C'est une réalité, les banques ont augmenté leur exigence vis à vis des conditions d'octroi de crédit.

Le mouvement de fonds est engagé depuis plusieurs mois déjà. La COVID aura très certainement eu un effet accélérateur. Mais, il ne faut pas nier qu'il y a une forte volonté des autorités européennes et françaises à "calmer le jeu" sur la distribution des crédits immobiliers et ce depuis la fin d'année 2019. Le HCSF (Haut Comité de Sécurité Financière), autorité qui émane du Ministère de l'économie avait alors, déjà insufflé le souhait d'une restriction.

Le phénomène s'est accentué tout du long jusqu'à ces derniers.

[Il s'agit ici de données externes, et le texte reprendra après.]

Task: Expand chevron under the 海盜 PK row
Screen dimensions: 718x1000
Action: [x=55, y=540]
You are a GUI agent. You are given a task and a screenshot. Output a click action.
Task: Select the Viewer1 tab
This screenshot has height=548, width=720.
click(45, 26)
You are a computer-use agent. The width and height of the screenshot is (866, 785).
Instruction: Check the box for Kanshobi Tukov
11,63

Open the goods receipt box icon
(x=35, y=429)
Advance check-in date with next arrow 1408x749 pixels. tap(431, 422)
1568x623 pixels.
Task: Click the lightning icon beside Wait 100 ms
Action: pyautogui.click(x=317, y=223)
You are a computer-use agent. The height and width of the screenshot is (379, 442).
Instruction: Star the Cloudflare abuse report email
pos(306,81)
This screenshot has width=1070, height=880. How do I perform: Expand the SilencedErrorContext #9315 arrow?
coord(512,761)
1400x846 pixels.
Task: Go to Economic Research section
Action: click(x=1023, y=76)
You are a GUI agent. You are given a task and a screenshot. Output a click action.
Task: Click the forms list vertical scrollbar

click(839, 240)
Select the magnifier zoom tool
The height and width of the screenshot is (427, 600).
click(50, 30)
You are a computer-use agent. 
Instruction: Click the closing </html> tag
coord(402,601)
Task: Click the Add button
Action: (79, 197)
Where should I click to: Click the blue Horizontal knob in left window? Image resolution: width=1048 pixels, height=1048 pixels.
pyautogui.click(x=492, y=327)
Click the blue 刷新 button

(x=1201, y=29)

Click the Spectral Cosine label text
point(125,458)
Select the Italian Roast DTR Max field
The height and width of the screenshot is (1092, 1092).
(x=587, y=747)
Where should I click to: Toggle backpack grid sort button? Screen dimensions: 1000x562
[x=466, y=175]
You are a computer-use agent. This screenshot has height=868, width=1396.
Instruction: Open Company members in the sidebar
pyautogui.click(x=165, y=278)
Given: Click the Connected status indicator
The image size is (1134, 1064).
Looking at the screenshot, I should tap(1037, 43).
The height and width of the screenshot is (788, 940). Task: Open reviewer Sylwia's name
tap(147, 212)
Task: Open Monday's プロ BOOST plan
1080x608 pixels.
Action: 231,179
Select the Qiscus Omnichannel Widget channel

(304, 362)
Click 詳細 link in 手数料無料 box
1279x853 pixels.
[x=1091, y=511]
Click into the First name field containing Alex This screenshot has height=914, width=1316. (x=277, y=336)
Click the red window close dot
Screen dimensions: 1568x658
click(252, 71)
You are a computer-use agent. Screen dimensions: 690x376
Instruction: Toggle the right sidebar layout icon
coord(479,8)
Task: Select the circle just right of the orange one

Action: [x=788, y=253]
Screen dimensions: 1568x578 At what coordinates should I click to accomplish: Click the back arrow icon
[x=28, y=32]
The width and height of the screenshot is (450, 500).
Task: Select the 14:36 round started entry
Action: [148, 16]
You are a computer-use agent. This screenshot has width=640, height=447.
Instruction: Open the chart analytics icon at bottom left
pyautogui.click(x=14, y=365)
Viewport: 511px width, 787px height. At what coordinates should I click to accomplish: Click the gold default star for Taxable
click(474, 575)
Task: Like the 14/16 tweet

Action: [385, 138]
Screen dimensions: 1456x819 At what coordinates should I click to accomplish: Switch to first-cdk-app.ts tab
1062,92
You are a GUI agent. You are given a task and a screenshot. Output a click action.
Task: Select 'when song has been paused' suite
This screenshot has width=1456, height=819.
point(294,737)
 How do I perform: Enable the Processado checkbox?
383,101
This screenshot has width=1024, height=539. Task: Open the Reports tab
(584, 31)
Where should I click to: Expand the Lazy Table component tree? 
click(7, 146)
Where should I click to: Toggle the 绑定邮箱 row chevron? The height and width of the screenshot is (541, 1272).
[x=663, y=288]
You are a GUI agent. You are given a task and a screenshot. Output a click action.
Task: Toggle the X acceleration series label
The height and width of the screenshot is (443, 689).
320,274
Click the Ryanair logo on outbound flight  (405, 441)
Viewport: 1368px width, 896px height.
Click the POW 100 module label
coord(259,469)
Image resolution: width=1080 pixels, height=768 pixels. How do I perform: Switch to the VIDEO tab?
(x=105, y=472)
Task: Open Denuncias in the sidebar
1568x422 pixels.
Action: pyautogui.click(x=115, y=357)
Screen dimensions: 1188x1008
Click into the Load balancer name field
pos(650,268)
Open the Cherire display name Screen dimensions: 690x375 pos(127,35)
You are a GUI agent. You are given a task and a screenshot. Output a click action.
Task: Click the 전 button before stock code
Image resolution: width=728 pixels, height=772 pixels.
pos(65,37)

Jusqu'à présent, le HCSF émettait des recommandations vis-à-vis des banques. Certaines appliquent déjà à la lettre ces recommandations depuis toujours ou presque, tandis que d'autres choisissaient de piloter elles-mêmes leurs critères de distribution de crédits. Cette gestion différenciée permettait des approches parfois très différentes d'une banque à l'autre pour un même projet.

Au 1er janvier 2022, les recommandations du HCSF deviennent des obligations... et cela change tout. Les banques qui avaient élaboré leurs propres critères d'acceptation des prêts immobiliers proposaient généralement plus de souplesse que les recommandations. Seulement voilà, il n'y a plus de place pour cette approche personnalisée. A compter de la nouvelle année, chacun des établissements bancaires devra se conformer aux nouvelles règles.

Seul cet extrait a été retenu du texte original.